Sollte sich der Spread weiter einengen, ist es möglich, dass der Bullenlauf bei den Banken vorbei ist und ihre Aktienkurse noch weiter zurückgehen. Obwohl es angesichts des vielen Geredes über Inflation und steigende Zinsen kaum glaubhaft scheint, besteht eine reale Möglichkeit, dass es dazu kommt.
Der Dreh- und Angelpunkt
Die Fed legte am Mittwoch eine deutliche Kehrtwende bei ihrer vierteljährlichen Prognose hin, die jetzt zwei Zinserhöhungen in 2023 zeigt. Die Prognose sagt auch einen Anstieg der Federal Funds Rate (d.h. dem US-Leitzins, ähnlich dem Einlagesatz der EZB) auf 60 Basispunkte voraus. Das liegt weit über den aktuellen 21 Basispunkten der 2-Jahresanleihe. Das bedeutet, dass die Märkte im Laufe der Zeit wahrscheinlich beginnen werden, Zinserhöhungen zu antizipieren. Diese Erwartung sollte die Renditen am kurzen Ende der Kurve in die Höhe treiben.
Solange die Marktkräfte weiter im Spiel bleiben und Zentralbanken wie die Fed und die EZB fortfahren, Anleihen mit längerer Laufzeit zu kaufen, dürften die Zinsen am fernen Ende der Kurve begrenzt bleiben. Außerdem korrigieren die Rohstoffpreise kräftig und sollte der Dollar weiter steigen, dürfte diese Entwicklung noch eine Weile anhalten. Damit könnte sich der jüngste Inflationsanstieg als temporär erweisen, was die langfristigen Zinssätze weiter nach unten drücken dürfte.
Technische Eintrübung
Die Charts lassen für die Bankaktien weiteres Ungemach erahnen. JPMorgan weist bereits mehrere bärische Trends auf, nachdem die Aktie Ende 2020 einen kritischen Aufwärtstrend abgebrochen hatte. Dies, zusammen mit einem RSI-Index, der jetzt nach unten tendiert, deutet an, dass die Aktie möglicherweise den Trend geändert hat und auf das nächste Unterstützungsniveau bei rund 146 US-Dollar zusteuert.

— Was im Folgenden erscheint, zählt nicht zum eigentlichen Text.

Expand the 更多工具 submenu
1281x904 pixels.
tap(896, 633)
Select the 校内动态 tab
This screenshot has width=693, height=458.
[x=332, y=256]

Der Trend sieht bei Citigroup ebenfalls schlecht aus, da derselbe langfristige Aufwärtstrend nun durchbrochen und der RSI-Index nach unten gedreht ist. Beide deuten an, dass Citigroup wahrscheinlich mit einer Umkehr ihres langfristigen Trends konfrontiert ist und ein Einbruch unter die Unterstützungslinie bei 68,50 US-Dollar könnte die Aktie auf etwa 63 US-Dollar fallen lassen.
Eine tiefere Korrektur des Finanzsektors könnte für den Gesamtmarkt ein großes Problem darstellen, sollte dieser Trend anhalten. Ende Mai trug der Finanzsektor fast 3,1 Prozentpunkte zur S&P 500-Rendite von 12,6% bei, legt man die Daten von S&P Dow Jones Indices zugrunde. Sollten die Finanzwerte (NYSE:XLE) weiter fallen, bräuchte der marktbreitere Index einen anderen Sektor, um die Verluste aufzufangen. Damit könnte die Zukunft wieder einmal vom Technologiesektor (NYSE:XLK) abhängen.